The indication as always in aesthetic medicine is crucial to get good results. This patient, smoker, was not too aged, had mimetic problems in the lower third, perioral and cheeks but not so important. Also, hydration and skin texture were not too reduced. Skin laxity was present but again not too important. So finally, this kind of patients are the best indication for this synergistic technique. These results have been recorded after only 1 session, but must underlined that normally this procedure is inserted in a program of 5 session 15 to 30 days apart.
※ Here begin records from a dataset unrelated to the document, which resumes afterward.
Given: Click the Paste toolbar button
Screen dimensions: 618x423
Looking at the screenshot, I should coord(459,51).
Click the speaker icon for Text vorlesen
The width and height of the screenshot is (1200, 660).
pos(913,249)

In only 1 of these sessions is used meso-AboBoNT-A.
Combining Poly-HA-Biorevitalization (PHaB) and Meso Abo-botulinumtoxinA (MABA) addresses good improvement in some of aging signs: PHaB stimulates natural collagen and elastin production, leading to prolonged benefits in terms of skin quality and texture. MABA reduces mimicity in a difficult area to be treated with standard BoNT-a. Nanosoft needle in the opinion of the author is crucial to eliminate adverse events sometimes raising in this area. MABA is also able to reduce sweating, reduce pore size and generally improve superficial skin texture. After long experience it is confirmed that dilution of AboBoNT-A in NCTF 135HA is safe, maintains the same effectivness of the 2 products alone. results seem to be better then using products alone but It would be very interesting assess the better synergistic results throug blind split face studies.
Having a quick recovery period, downtime is minimal, allowing patients to return to their daily activities immediately. Using nanosoft needle also bruises are really very rare and minimal.
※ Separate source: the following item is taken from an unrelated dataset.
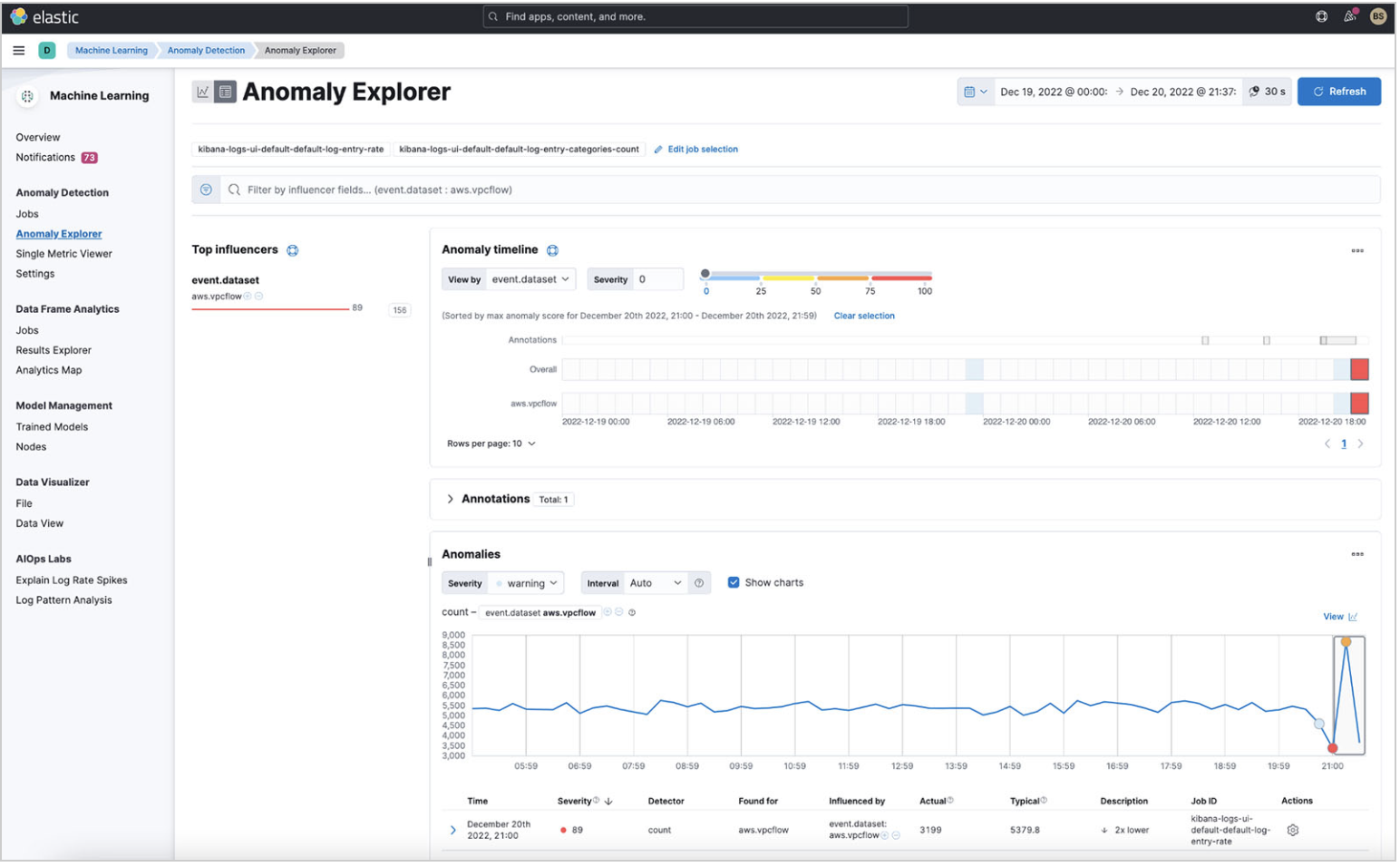Viewport: 1400px width, 867px height.
Task: Open the calendar icon in the date picker
Action: pos(970,91)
In conclusion, the combination of Poly-HA-Biorevitalization and Meso Abo-BotulinumtoxinA in very superficial skin layers offers a comprehensive and customized approach to facial rejuvenation. This combination takes advantage of the unique properties of each treatment to achieve natural-looking results and addresses multiple aspects of aging skin. The interesting results obtained by the Author suggest further studies to confirm with larger numbers future directions for more important researches especially by the companies involved in this case report.
The author is KOL and trainer for Fillmed, Ipsen. The Author did not receive any honoraria for this scientifical article based on personal own experience.